Etiology — what causes it
AC joint injury typically follows a direct fall onto the shoulder (acromion impact) or onto an outstretched arm. Degenerative AC arthritis is common with age and repetitive overhead loading.
Epidemiology — who gets it
AC sprain is common in contact sports (rugby, hockey, football) and cycling. AC osteoarthritis affects most adults over 50 to some degree on imaging.
Clinical signs
Point tenderness over the AC joint, positive cross-body adduction test, painful reach behind the back, positive O'Brien test (active compression — useful for both AC and labral pathology). Visible step deformity in higher-grade sprains.
Symptoms
Localized pain on top of the shoulder, worse with overhead and across-body reaching, lying on the affected side, and resisted compression of the joint. Higher-grade sprains may have visible deformity.
Best evidence for chiropractic treatment
Rockwood grading guides management.

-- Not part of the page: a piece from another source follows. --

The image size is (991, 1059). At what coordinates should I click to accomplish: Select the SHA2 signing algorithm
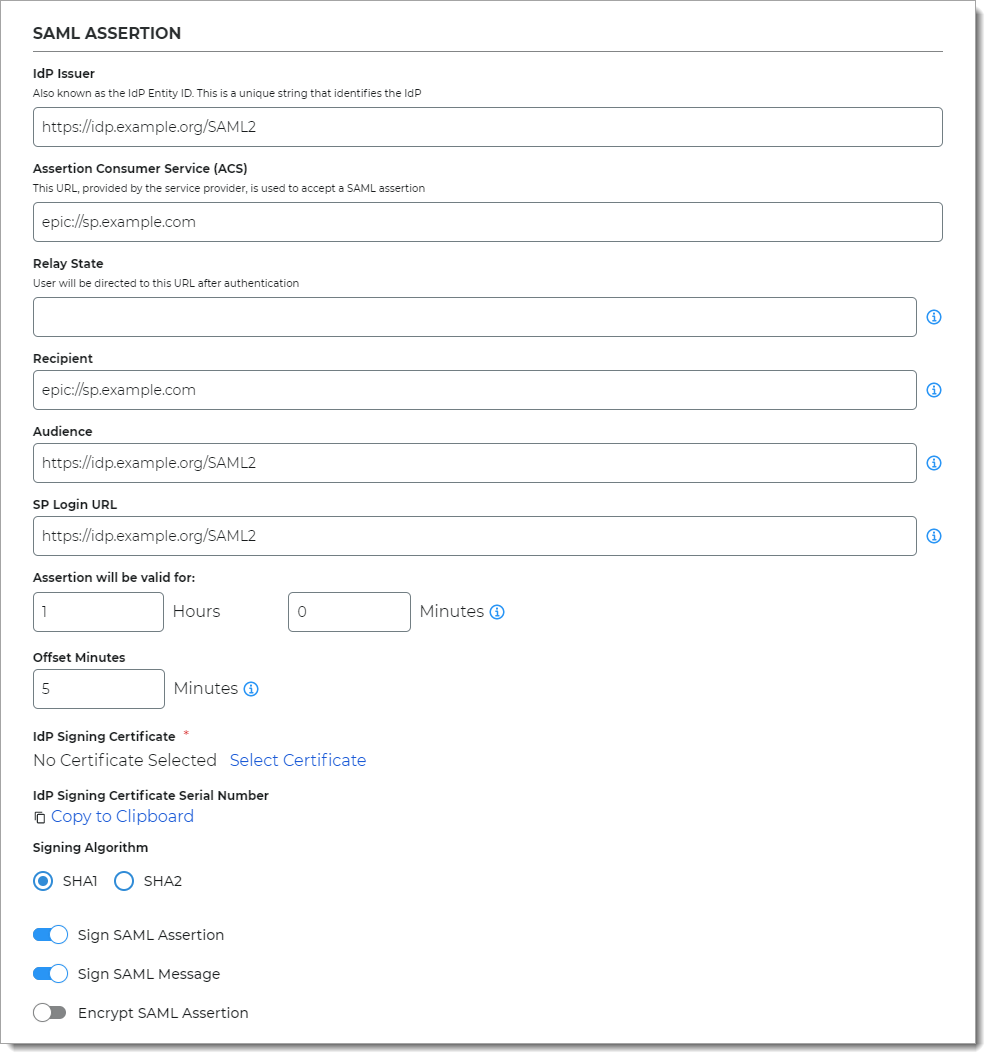point(124,881)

Grade I–II — conservative care with sling for comfort, then progressive scapular and shoulder loading. Grade III is increasingly managed conservatively with good outcomes (Korsten et al., BMJ). Grade IV–VI typically warrant surgical consultation. For osteoarthritis, load management, scapular control, and progressive loading are first-line; injection is a useful adjunct in selected refractory cases.
Subtypes
- Rockwood I. Sprain without ligament rupture. Conservative care, return to play in 1–3 weeks.
- Rockwood II. AC ligament rupture, CC intact. Conservative care typically, return in 4–6 weeks.

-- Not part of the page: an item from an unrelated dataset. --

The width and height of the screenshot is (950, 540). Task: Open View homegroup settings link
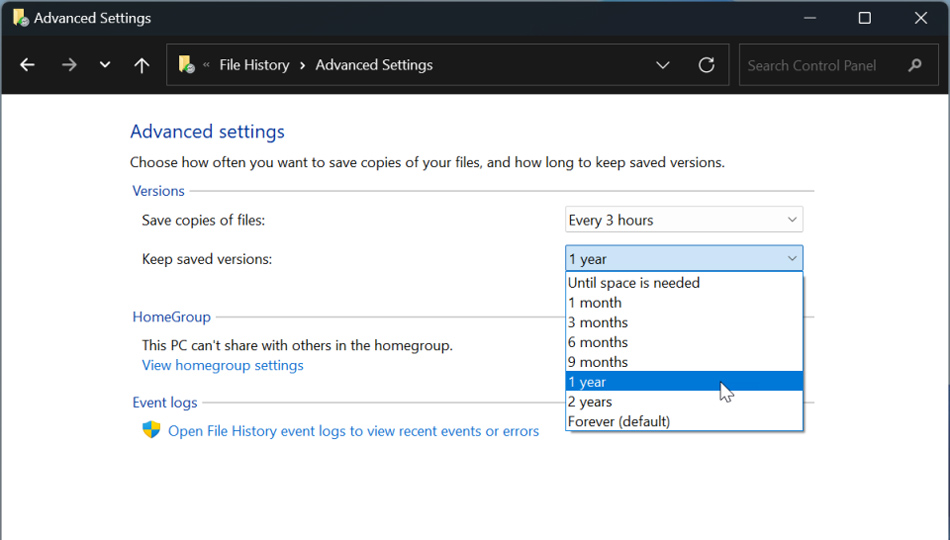(222, 365)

- Rockwood III. AC and CC ligament rupture. Increasingly managed conservatively with good outcomes.
- Rockwood IV–VI. Severe displacement. Surgical consultation typical.
- AC osteoarthritis. Degenerative; conservative care is first-line, injection in selected refractory cases.
When to seek emergency care
Some symptoms need urgent medical attention — not a chiropractic visit. Call 911 or go to the nearest emergency department for: progressive limb weakness, loss of bowel or bladder control, saddle anesthesia (numbness in the groin/inner thighs), severe unrelenting pain unrelieved by position, signs of fracture after significant trauma, chest pain, stroke-like symptoms (face drooping, arm weakness, speech changes), or any rapidly worsening or unusual symptom.
Bottom line
Most AC joint problems respond to conservative care. Grade III is no longer automatic surgery — outcomes are often comparable with active rehab.